The hero, despising worldly joys and pleasures, arbitrarily cuts himself off from the rest of the world, preferring not to start any strong relationships, dooming himself to loneliness. And therefore, without having close people, the lyrical hero from a logical point of view does not see any meaning in life.

But here in the poem "Stans" the lyrical hero moves away from the world and remains alone not by his own will, but by the will of fate. He is full of life, he feels both love and suffering, but still he is alone.

I am destined to love to the grave as a creator!

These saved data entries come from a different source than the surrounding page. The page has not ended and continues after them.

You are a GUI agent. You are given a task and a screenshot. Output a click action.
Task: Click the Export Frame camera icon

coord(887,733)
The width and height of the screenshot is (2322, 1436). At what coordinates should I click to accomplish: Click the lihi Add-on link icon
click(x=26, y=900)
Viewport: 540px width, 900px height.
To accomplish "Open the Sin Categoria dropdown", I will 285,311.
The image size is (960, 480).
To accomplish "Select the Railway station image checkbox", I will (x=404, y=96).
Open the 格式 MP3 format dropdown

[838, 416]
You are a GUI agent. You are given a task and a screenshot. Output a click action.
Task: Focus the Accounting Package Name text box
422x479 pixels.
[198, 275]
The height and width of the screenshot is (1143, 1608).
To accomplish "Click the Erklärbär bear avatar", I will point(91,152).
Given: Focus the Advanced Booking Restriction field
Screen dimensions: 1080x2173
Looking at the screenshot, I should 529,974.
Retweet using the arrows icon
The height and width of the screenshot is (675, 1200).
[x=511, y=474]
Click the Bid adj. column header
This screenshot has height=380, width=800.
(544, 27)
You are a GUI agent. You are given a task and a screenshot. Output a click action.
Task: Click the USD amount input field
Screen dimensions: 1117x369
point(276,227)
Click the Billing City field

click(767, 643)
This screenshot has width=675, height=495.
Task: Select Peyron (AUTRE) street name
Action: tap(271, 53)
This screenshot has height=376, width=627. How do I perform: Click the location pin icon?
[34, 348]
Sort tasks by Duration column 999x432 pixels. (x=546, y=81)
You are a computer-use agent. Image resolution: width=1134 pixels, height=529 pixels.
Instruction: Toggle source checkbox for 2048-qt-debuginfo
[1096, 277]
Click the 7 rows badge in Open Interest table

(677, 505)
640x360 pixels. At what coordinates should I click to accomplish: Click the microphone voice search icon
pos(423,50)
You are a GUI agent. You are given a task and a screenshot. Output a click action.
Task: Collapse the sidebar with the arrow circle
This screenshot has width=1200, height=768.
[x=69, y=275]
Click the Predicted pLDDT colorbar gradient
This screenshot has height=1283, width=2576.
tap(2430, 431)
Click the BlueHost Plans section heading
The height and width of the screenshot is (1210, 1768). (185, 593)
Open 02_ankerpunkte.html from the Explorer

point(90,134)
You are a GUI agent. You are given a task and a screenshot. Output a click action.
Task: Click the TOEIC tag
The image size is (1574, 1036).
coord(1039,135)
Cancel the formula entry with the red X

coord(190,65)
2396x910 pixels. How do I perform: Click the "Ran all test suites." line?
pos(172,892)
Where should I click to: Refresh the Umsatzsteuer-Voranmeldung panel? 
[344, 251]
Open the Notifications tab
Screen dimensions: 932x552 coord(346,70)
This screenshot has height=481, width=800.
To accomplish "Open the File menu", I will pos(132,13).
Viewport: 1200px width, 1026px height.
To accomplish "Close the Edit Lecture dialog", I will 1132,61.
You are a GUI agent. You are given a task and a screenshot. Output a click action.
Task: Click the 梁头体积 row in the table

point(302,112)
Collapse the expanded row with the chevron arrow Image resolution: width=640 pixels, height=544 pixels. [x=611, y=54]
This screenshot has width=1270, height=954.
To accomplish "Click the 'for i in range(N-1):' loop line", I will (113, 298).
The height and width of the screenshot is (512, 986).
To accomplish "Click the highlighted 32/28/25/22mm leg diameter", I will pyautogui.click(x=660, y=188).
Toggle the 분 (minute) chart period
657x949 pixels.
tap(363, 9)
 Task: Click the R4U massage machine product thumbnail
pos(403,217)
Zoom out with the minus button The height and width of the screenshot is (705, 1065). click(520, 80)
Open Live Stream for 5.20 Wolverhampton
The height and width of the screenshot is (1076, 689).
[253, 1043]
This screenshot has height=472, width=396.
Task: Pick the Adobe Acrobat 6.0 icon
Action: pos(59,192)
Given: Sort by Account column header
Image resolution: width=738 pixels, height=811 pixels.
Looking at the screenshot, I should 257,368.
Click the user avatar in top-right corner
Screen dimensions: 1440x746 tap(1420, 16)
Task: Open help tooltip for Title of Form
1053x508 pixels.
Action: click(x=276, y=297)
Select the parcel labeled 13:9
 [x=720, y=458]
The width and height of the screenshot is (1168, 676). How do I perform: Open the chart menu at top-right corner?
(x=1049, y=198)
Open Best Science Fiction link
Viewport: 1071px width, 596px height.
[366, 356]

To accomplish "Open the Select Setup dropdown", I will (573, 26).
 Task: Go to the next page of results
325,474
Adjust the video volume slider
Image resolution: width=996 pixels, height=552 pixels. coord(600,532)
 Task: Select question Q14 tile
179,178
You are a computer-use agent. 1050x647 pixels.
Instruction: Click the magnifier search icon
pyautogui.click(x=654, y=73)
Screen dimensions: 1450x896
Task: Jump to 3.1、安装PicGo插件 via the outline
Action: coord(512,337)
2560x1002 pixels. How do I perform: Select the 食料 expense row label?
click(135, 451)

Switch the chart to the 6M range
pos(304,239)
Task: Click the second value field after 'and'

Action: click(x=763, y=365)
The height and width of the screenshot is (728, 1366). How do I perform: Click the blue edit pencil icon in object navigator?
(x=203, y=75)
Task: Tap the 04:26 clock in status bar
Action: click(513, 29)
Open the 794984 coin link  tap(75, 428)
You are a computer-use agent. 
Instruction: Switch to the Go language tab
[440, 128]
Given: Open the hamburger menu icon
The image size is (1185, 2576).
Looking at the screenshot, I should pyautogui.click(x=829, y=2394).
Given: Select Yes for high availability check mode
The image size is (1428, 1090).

But by the will of the same creator

Everything that loves me must die

Or, like me, suffer to the end.

So for sure, I'm under the blow of fate,

Like a rock, I stand still

But no one thought to endure this struggle,

If he shakes my hand;

I am not the master of feelings, but of my deeds,

I'm unhappy, let me be - unhappy alone.

Here is an example from the poem "Let me love someone":

Let me love someone

Love does not color my life.

She's like a plague spot

On the heart, it burns, although it is dark;

We are driven by a hostile force

I live by what death is to others:

I live - as the lord of the sky -

In a beautiful world - but one.

As a result, the motive of loneliness was very close to M.Yu.